[INPUT]:
[BEGIN]

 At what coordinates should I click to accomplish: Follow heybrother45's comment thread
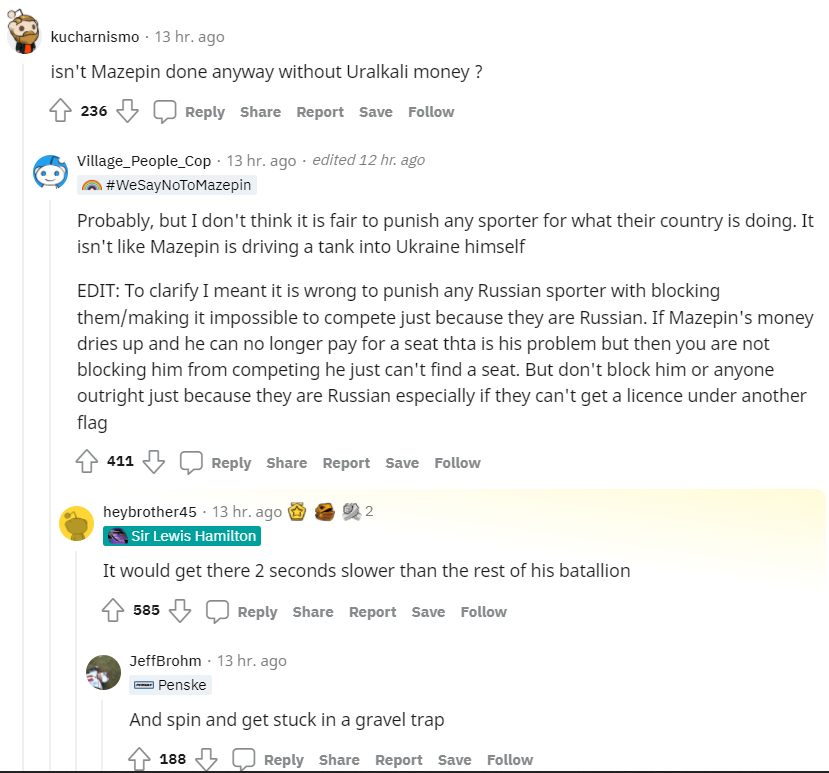[x=483, y=612]
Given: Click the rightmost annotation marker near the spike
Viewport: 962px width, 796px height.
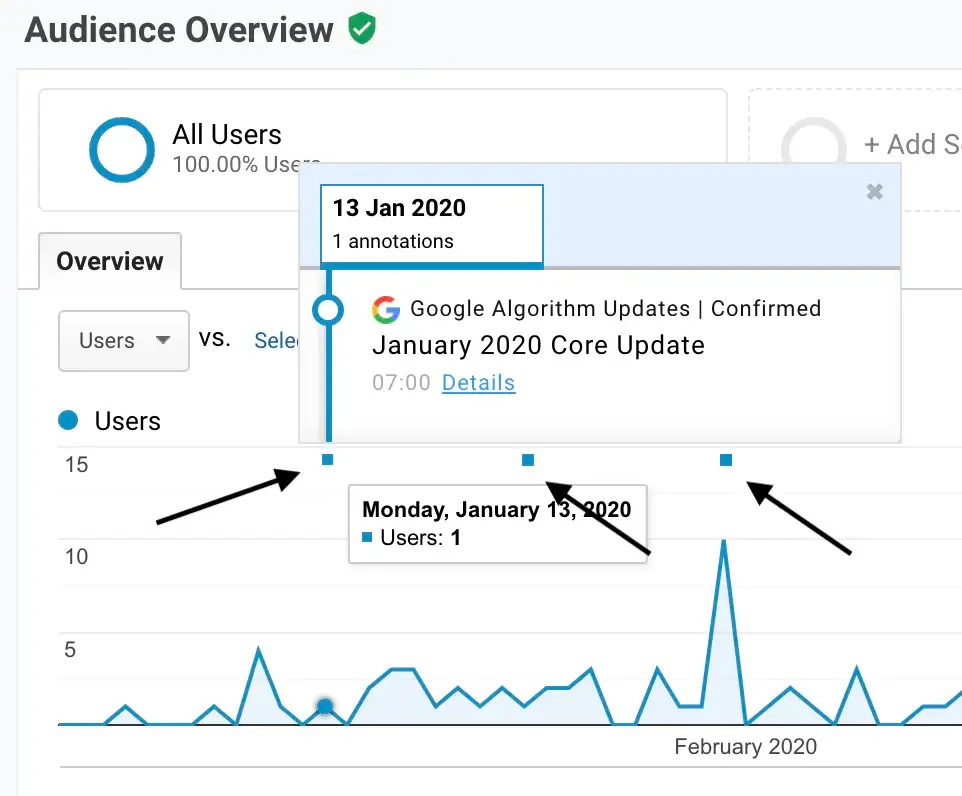Looking at the screenshot, I should point(726,461).
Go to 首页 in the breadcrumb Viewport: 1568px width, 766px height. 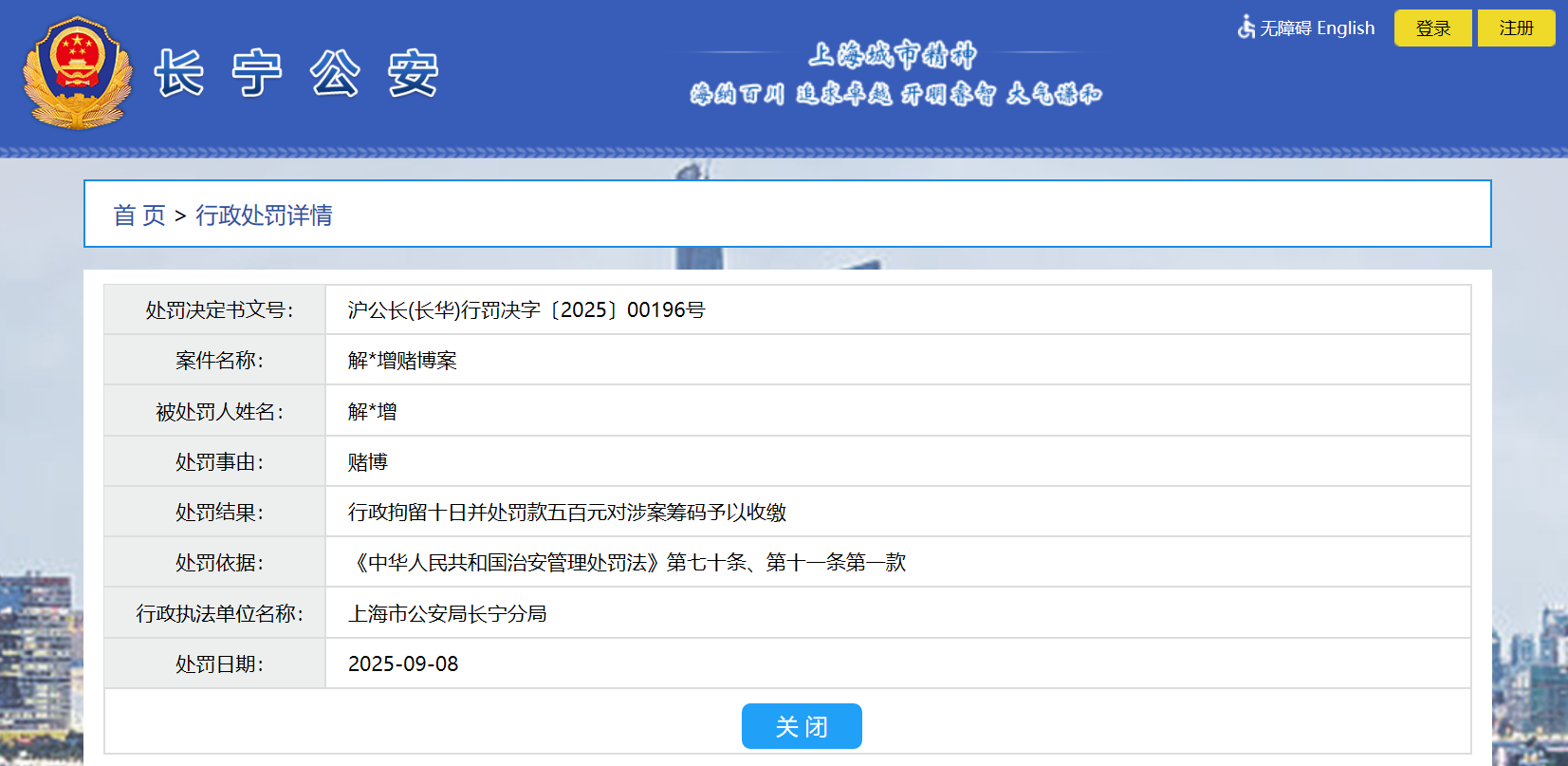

[END]

[SHORT TASK]:
Reproduce every line of the records above word for word, leaving out the pictures.

[WORKED SOLUTION]:
 At what coordinates should I click to accomplish: Follow heybrother45's comment thread
[x=483, y=612]
Given: Click the rightmost annotation marker near the spike
Viewport: 962px width, 796px height.
Looking at the screenshot, I should point(726,461).
Go to 首页 in the breadcrumb Viewport: 1568px width, 766px height. 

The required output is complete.